I get why it happens.

From the moment we are kids, we are told not to cry.

To be fair, it’s less to do with any sense of parental embarrassment and more to do with parents hating seeing their precious child being upset, but in my opinion, it’s still wrong.

But it gets worse.

Especially for little boys.

I cannot tell you how many times I’ve heard a Dad tell their little man who has fallen over …

“Big boys don’t cry”.

I totally appreciate they’re not saying it to be mean, but I can’t help but worry for what we are teaching the men of tomorrow.

Especially in America.

I was lucky, I was brought up in a household that didn’t try to hide emotions.

I was taught it was healthy and was encouraged to express how I felt.

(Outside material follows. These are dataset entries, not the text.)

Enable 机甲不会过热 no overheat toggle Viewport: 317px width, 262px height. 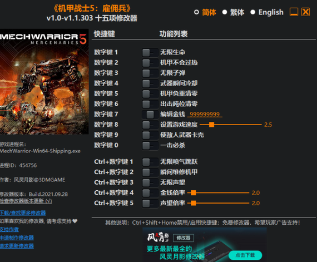coord(150,63)
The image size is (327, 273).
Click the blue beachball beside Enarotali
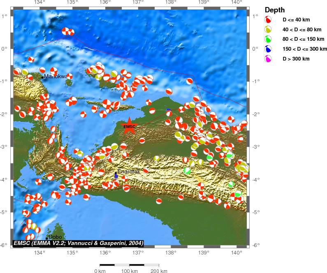coord(116,176)
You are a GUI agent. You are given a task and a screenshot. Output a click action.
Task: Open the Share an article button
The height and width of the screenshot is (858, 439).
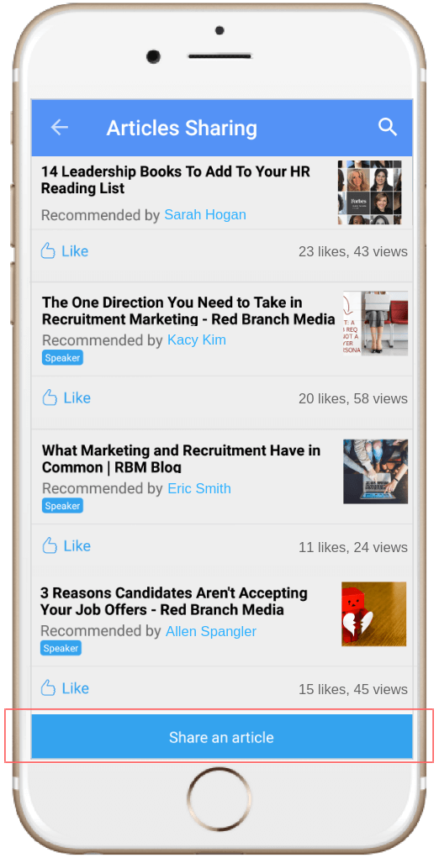click(222, 736)
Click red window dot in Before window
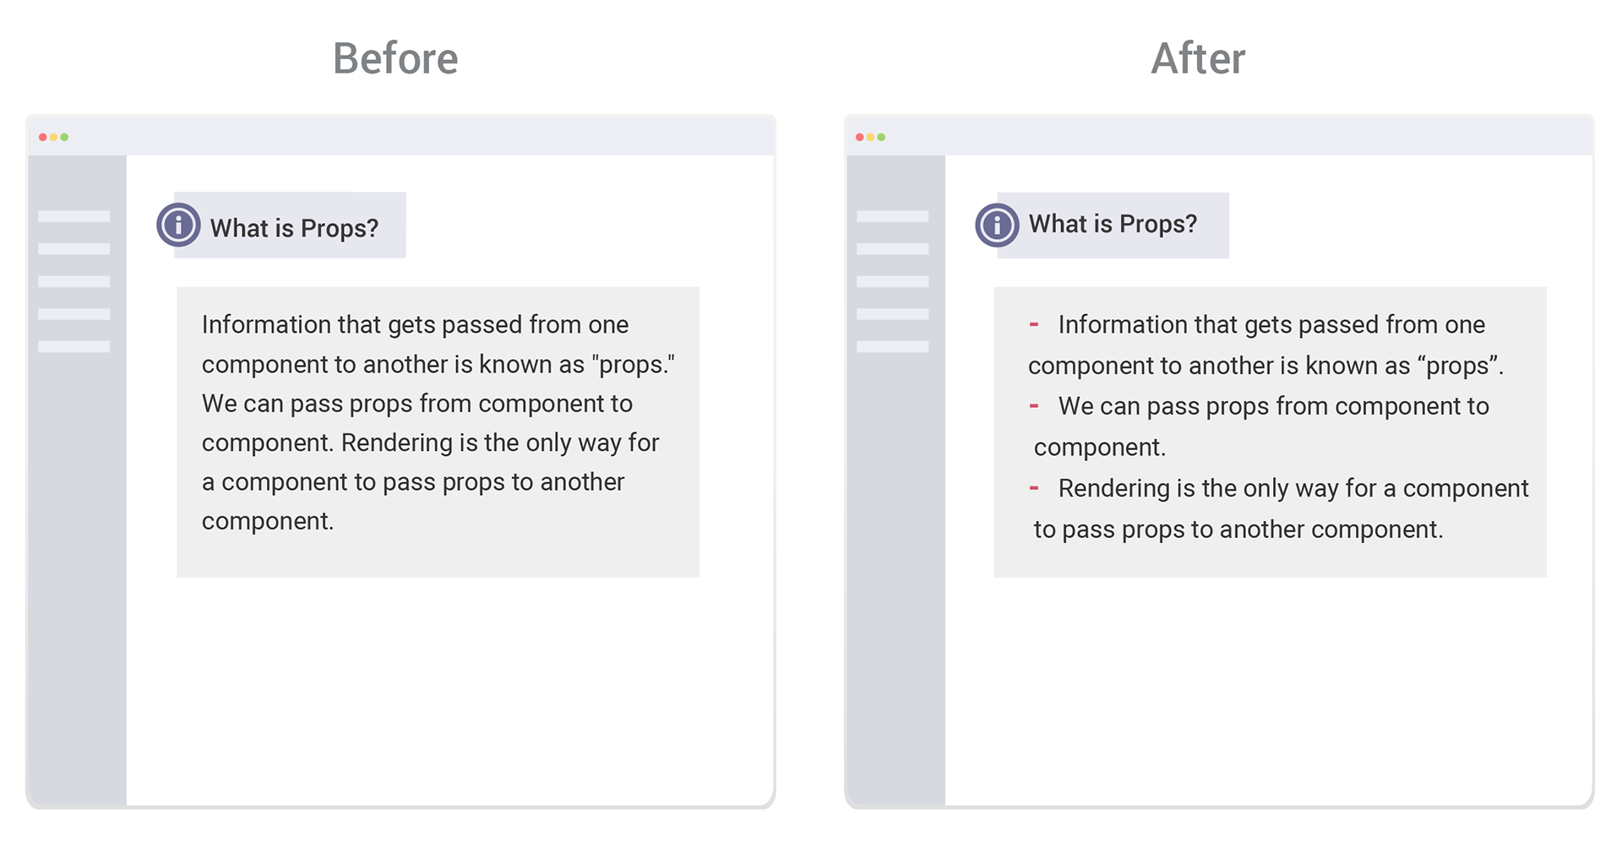The height and width of the screenshot is (842, 1622). [x=42, y=137]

Now I know that was pretty rare, but fortunately for everyone else, there was the local pub.

The pub was more than a place for drinking, it was a place for men to express their feelings.

Sure, they did it through banter and jokes, but it was where you could reveal your feelings and fears to other men in an environment that was, ironically, none threatening and none judgemental.

I have no idea if that’s still the case but I know in America it’s not.

Here, you don’t go to a bar to talk, you go to a bar to sit with other men and watch sports.

There appears little outlet for men to express their feelings which means either the pressure of situations add up to unbelievable levels or the response to situations is disproportionate or overly aggressive and confrontational.

OK, so not everyone is like that, but until we teach our children – and especially our little boys – that crying is actually the act of someone strong rather than weak, then we are going to continue stopping people knowing how to navigate the challenges and frustrations that fill our lives. Or said another way, we’ll be stopping our kids from being able to be as good as they can be … which is a crime no parent wants to ever be accused of doing.

Which is another thing we could all learn from the values taught at Otis’ school.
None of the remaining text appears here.